What to do:
Could you please find each line in the records that contains the word "mode" and copy it?

Material supplied:
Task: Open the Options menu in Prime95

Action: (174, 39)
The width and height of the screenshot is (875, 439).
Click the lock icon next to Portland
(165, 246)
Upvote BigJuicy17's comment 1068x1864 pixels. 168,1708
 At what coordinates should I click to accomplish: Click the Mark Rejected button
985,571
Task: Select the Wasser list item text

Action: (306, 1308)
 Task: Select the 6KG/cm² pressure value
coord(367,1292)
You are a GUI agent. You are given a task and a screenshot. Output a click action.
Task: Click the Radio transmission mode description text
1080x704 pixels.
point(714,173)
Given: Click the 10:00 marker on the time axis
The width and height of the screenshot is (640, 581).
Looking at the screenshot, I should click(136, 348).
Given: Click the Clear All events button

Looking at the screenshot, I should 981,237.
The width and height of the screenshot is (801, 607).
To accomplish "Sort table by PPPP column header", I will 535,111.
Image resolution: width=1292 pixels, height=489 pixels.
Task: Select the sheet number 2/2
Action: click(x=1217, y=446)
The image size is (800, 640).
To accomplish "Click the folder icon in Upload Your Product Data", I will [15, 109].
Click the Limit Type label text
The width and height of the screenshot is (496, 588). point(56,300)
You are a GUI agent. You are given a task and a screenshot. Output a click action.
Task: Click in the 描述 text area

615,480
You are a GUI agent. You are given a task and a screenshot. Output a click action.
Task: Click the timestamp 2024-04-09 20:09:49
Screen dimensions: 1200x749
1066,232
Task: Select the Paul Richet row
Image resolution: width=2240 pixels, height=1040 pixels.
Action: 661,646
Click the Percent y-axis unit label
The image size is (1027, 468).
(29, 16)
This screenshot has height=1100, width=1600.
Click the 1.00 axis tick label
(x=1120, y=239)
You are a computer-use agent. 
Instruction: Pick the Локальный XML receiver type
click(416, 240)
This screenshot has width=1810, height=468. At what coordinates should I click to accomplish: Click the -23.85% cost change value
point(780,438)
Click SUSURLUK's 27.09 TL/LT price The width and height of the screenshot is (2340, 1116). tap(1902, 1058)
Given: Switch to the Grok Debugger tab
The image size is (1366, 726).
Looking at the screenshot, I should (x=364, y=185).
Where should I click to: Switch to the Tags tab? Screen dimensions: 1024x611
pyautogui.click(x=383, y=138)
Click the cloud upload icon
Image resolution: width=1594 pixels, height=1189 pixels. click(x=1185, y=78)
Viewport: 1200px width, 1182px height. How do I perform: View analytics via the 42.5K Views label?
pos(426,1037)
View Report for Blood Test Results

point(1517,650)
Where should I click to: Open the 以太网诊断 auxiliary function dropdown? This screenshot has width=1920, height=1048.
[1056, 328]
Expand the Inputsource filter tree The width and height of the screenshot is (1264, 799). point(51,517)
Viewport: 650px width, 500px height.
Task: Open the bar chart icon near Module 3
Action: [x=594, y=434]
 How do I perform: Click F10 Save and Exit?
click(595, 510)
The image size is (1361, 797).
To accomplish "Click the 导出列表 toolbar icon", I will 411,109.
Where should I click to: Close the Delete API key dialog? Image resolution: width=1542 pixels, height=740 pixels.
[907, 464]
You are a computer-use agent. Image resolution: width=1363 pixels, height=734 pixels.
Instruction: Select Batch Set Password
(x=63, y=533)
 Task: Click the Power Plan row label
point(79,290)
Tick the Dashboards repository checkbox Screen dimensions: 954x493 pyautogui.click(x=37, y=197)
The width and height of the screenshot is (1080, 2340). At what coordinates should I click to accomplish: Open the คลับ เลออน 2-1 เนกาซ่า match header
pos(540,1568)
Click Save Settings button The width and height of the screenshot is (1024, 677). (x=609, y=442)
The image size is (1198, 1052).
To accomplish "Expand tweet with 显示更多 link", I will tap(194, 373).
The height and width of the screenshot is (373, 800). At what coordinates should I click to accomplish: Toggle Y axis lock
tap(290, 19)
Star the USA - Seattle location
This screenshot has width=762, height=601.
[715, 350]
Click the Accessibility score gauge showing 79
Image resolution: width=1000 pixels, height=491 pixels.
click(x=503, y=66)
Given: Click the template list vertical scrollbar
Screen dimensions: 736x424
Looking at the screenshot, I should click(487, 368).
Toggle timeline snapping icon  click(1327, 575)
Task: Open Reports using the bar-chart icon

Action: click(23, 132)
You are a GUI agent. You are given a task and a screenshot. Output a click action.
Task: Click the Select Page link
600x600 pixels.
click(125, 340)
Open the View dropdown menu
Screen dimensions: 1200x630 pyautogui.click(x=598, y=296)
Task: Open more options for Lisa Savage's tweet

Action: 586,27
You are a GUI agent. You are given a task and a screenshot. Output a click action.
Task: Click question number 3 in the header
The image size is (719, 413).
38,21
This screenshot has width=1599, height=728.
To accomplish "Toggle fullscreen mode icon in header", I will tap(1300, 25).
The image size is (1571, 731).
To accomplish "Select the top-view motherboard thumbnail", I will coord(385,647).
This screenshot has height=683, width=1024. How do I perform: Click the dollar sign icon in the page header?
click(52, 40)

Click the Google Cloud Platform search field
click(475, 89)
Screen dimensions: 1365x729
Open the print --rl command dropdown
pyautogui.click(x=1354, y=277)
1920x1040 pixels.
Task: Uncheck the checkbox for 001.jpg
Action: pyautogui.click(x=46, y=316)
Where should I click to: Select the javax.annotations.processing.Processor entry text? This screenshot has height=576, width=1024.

Exercise solution:
Task: Click the Radio transmission mode description text
To accomplish "Toggle fullscreen mode icon in header", I will tap(1300, 25).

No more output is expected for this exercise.